To the editors:

As an attorney Referee-Director’s Representative of the Illinois Department of Employment Security, I read Michael Miner’s article “Why Do Newspapers Fear This Woman?” (referring to Director Sally Jackson) in your May 4, 1990, issue with interest. It is unfortunate that Mr. Miner relied so heavily on two partisans with axes to grind. It only added to the inadequacies of the article. It would be hoped that your publication is a cut above the mass media, and that you would be willing to cover the other side of the matter.

The unemployment insurance program and the Illinois statute under which it operates are complex. The so-called “independent contractor” issue is even more complex. I spent five years studying the matter and all the cases decided by the Illinois Supreme and Appellate courts on the subject, and I also studied the briefs filed by the parties with the appellate level courts, in addition to several law journal articles. I then wrote a monograph on the subject over another period of a year and a half, complete with citations.

One of the most important things to consider is that when Joseph Thornton and John Hirschfeld speak of the so-called “independent contractor,” they are within the context of the common-law. The only problem is that the Illinois Unemployment Insurance Act and the so-called “independent contractor” under it are not in the context of the common-law but a departure from it.

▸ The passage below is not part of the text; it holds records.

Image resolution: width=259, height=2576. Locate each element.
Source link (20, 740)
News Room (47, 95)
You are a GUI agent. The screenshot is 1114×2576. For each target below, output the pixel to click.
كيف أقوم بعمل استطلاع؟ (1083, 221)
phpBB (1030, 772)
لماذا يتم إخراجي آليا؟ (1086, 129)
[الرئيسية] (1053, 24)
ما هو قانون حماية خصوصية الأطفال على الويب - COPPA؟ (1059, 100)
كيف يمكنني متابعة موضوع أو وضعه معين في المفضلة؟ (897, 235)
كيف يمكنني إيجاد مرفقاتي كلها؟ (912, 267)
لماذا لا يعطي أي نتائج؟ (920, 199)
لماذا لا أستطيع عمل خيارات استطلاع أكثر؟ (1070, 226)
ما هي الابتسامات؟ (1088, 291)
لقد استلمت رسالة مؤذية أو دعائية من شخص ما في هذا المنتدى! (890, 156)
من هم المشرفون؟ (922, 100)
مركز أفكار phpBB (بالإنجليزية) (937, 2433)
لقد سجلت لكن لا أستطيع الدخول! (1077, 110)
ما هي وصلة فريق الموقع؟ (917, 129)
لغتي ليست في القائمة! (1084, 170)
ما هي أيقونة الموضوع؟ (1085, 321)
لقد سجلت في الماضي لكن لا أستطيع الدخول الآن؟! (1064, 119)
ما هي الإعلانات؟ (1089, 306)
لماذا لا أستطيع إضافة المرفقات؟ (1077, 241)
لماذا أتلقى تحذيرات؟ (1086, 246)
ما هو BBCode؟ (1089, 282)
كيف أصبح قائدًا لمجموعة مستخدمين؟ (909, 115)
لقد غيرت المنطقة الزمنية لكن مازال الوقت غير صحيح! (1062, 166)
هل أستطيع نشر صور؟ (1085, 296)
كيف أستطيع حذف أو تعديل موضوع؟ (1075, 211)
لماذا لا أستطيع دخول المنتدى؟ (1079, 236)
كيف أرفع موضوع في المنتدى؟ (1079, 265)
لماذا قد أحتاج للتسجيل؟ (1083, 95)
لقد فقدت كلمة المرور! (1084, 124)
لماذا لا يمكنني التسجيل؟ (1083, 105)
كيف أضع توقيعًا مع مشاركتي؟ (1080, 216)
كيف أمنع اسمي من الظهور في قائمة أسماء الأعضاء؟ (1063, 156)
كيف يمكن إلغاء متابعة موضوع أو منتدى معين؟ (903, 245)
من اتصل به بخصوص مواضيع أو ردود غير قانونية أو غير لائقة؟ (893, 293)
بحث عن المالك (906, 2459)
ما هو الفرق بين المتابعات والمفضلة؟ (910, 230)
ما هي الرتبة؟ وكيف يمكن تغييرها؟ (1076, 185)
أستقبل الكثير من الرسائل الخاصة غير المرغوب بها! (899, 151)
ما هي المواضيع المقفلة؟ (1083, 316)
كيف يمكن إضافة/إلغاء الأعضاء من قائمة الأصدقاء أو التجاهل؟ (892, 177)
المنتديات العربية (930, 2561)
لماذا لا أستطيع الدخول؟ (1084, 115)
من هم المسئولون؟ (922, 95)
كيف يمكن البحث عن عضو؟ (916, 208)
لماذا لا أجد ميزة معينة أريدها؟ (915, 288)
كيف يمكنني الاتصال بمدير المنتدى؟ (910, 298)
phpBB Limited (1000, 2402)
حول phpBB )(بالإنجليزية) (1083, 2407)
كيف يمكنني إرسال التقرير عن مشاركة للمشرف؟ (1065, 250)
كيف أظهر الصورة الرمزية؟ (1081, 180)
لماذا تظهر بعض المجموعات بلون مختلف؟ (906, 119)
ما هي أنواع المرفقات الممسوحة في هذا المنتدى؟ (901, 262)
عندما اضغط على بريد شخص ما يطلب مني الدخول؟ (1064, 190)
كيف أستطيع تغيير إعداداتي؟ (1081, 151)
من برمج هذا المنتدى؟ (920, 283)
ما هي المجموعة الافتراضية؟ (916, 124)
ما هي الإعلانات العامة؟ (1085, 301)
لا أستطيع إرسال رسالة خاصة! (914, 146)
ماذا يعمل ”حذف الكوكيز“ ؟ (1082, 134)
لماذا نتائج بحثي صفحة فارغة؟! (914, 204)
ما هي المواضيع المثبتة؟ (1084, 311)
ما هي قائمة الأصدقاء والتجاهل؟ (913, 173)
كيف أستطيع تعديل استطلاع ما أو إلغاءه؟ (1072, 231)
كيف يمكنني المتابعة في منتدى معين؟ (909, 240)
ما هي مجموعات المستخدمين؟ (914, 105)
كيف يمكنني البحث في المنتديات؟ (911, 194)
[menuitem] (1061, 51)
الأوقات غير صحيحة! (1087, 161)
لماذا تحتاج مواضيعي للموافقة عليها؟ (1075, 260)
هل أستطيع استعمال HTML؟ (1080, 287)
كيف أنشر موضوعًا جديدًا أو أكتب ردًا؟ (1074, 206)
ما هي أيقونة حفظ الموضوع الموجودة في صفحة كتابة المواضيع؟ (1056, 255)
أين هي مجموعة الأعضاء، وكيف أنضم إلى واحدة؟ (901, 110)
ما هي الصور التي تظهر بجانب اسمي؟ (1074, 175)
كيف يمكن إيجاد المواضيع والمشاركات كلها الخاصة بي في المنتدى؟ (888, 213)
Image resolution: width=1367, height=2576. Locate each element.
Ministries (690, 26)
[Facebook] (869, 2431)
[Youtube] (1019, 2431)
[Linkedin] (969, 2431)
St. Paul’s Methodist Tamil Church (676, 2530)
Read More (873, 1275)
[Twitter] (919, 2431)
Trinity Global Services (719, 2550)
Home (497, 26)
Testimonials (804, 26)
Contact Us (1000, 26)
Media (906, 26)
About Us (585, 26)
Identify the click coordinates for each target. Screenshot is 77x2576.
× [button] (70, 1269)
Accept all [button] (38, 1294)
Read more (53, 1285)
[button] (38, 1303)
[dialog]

The Illinois Department of Employment Security only applies the Illinois Unemployment Insurance Act as it was formulated by the General Assembly and as it has been interpreted and applied by the Illinois appellate level courts. We do not make law. We only apply it.

I cordially invite Mr. Miner to investigate the full breadth of the matter. I would be pleased to assist him. I am certain he will discover some interesting facts.